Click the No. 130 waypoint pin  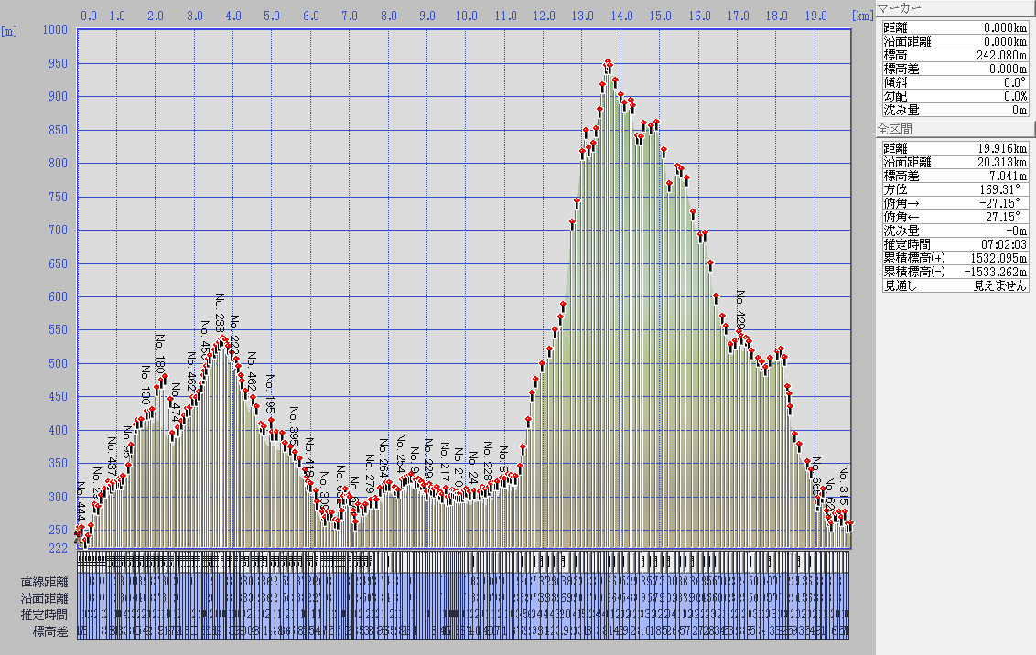(x=146, y=413)
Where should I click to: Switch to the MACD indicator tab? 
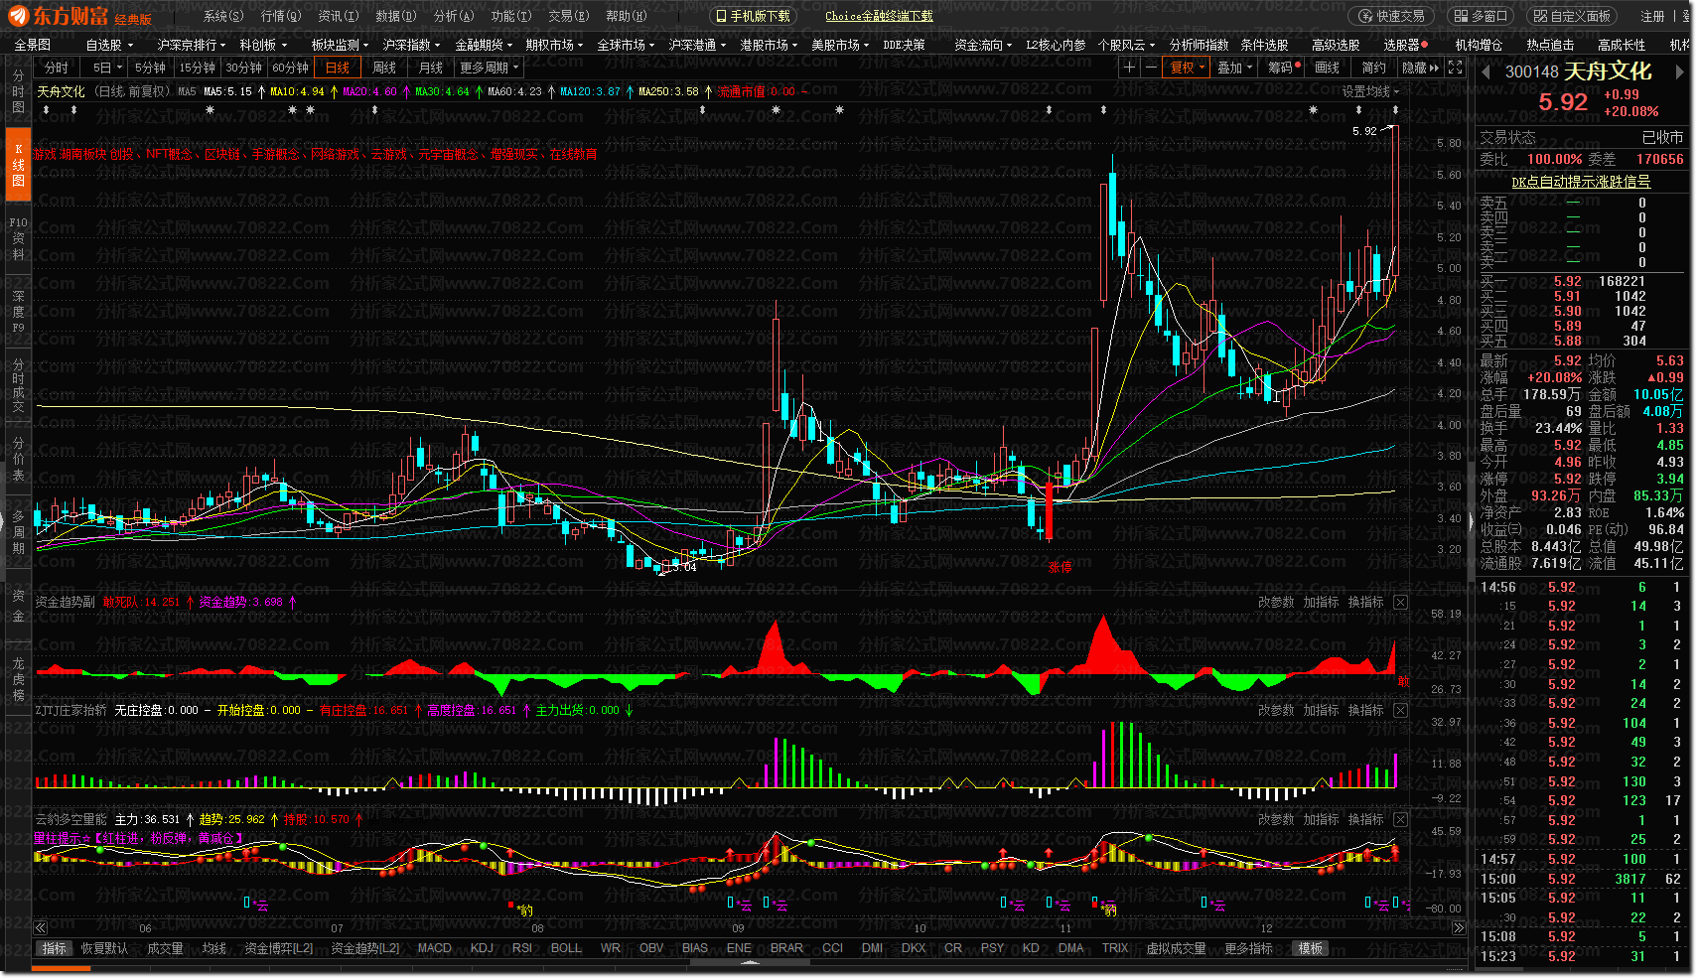[434, 948]

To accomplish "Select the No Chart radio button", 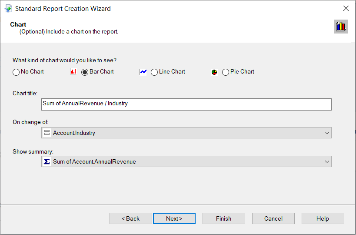I will 16,72.
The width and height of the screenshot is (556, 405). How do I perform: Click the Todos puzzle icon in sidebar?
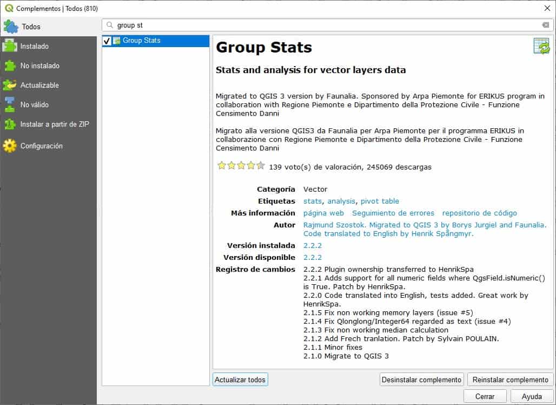pyautogui.click(x=11, y=27)
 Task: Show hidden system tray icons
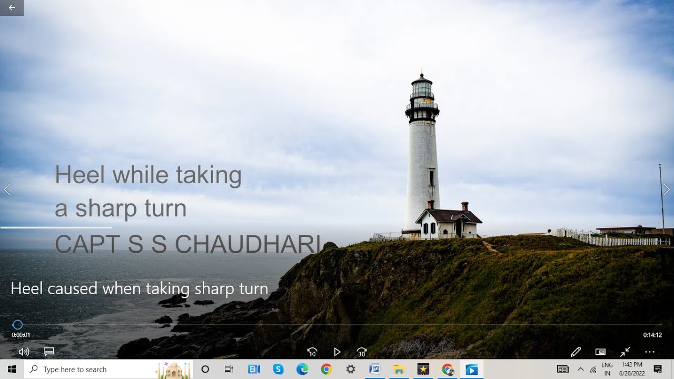coord(580,370)
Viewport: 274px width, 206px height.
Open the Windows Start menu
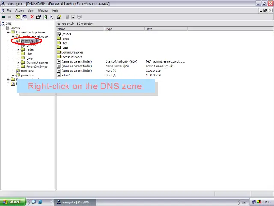(x=11, y=202)
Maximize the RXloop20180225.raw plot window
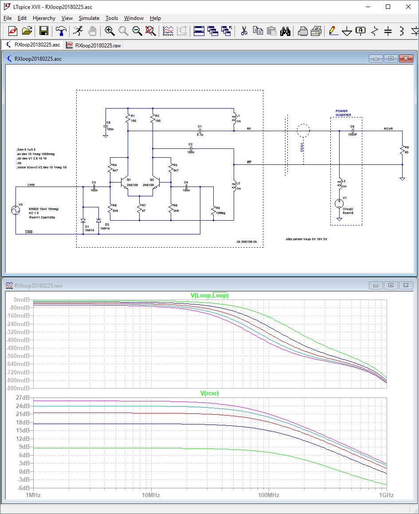The image size is (419, 514). (x=391, y=286)
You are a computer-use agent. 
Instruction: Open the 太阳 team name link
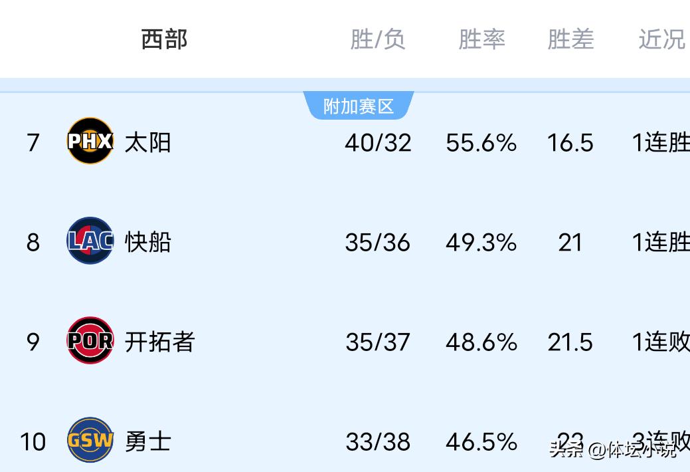tap(147, 142)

▸ Required action
Excluding images, output exactly the lines from the one that holds "You are a computer-use agent." through the final line of the material, both ends included.

▸ Answer to the exercise
You are a computer-use agent. 
Instruction: Open the 太阳 team name link
tap(147, 142)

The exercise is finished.